[SOURCE MATERIAL]
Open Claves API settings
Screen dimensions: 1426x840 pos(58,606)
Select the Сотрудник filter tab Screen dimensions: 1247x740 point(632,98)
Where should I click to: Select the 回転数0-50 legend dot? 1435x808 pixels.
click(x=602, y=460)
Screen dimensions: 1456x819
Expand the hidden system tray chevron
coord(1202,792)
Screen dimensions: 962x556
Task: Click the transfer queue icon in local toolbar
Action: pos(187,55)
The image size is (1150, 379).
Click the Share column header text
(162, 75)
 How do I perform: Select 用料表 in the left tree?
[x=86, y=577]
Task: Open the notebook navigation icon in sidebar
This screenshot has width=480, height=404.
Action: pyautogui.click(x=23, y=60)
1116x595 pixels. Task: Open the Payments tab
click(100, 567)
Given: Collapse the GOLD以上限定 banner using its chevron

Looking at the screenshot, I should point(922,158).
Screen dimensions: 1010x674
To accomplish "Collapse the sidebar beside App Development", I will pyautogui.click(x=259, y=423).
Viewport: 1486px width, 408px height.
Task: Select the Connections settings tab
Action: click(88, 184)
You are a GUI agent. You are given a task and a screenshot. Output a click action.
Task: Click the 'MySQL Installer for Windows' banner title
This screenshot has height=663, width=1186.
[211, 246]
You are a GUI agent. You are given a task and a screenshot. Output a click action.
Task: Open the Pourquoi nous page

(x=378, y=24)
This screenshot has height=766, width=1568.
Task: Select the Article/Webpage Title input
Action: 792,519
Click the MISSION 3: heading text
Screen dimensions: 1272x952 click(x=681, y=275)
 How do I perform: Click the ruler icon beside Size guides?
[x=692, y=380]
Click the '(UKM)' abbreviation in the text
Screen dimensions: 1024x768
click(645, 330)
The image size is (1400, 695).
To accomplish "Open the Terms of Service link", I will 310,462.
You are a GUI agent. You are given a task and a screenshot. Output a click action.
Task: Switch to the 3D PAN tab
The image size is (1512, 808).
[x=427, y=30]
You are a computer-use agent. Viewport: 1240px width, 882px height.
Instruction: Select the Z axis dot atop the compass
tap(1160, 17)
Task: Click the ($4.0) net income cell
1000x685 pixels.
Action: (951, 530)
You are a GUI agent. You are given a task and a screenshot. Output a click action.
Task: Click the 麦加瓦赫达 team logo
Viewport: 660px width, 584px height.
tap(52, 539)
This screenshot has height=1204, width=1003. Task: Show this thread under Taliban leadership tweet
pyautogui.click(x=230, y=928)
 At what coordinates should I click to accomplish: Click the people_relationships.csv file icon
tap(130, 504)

[TASK INSTRUCTIONS]
The full listing, retyped exactly, is the expected answer.

[EXERCISE SOLUTION]
Open Claves API settings
Screen dimensions: 1426x840 pos(58,606)
Select the Сотрудник filter tab Screen dimensions: 1247x740 point(632,98)
Where should I click to: Select the 回転数0-50 legend dot? 1435x808 pixels.
click(x=602, y=460)
Screen dimensions: 1456x819
Expand the hidden system tray chevron
coord(1202,792)
Screen dimensions: 962x556
Task: Click the transfer queue icon in local toolbar
Action: pos(187,55)
The image size is (1150, 379).
Click the Share column header text
(162, 75)
 How do I perform: Select 用料表 in the left tree?
[x=86, y=577]
Task: Open the notebook navigation icon in sidebar
This screenshot has width=480, height=404.
Action: pyautogui.click(x=23, y=60)
1116x595 pixels. Task: Open the Payments tab
click(100, 567)
Given: Collapse the GOLD以上限定 banner using its chevron

Looking at the screenshot, I should point(922,158).
Screen dimensions: 1010x674
To accomplish "Collapse the sidebar beside App Development", I will pyautogui.click(x=259, y=423).
Viewport: 1486px width, 408px height.
Task: Select the Connections settings tab
Action: click(88, 184)
You are a GUI agent. You are given a task and a screenshot. Output a click action.
Task: Click the 'MySQL Installer for Windows' banner title
This screenshot has height=663, width=1186.
[211, 246]
You are a GUI agent. You are given a task and a screenshot. Output a click action.
Task: Open the Pourquoi nous page

(x=378, y=24)
This screenshot has height=766, width=1568.
Task: Select the Article/Webpage Title input
Action: 792,519
Click the MISSION 3: heading text
Screen dimensions: 1272x952 click(x=681, y=275)
 How do I perform: Click the ruler icon beside Size guides?
[x=692, y=380]
Click the '(UKM)' abbreviation in the text
Screen dimensions: 1024x768
click(645, 330)
The image size is (1400, 695).
To accomplish "Open the Terms of Service link", I will 310,462.
You are a GUI agent. You are given a task and a screenshot. Output a click action.
Task: Switch to the 3D PAN tab
The image size is (1512, 808).
[x=427, y=30]
You are a computer-use agent. Viewport: 1240px width, 882px height.
Instruction: Select the Z axis dot atop the compass
tap(1160, 17)
Task: Click the ($4.0) net income cell
1000x685 pixels.
Action: (951, 530)
You are a GUI agent. You are given a task and a screenshot. Output a click action.
Task: Click the 麦加瓦赫达 team logo
Viewport: 660px width, 584px height.
tap(52, 539)
This screenshot has height=1204, width=1003. Task: Show this thread under Taliban leadership tweet
pyautogui.click(x=230, y=928)
 At what coordinates should I click to accomplish: Click the people_relationships.csv file icon
tap(130, 504)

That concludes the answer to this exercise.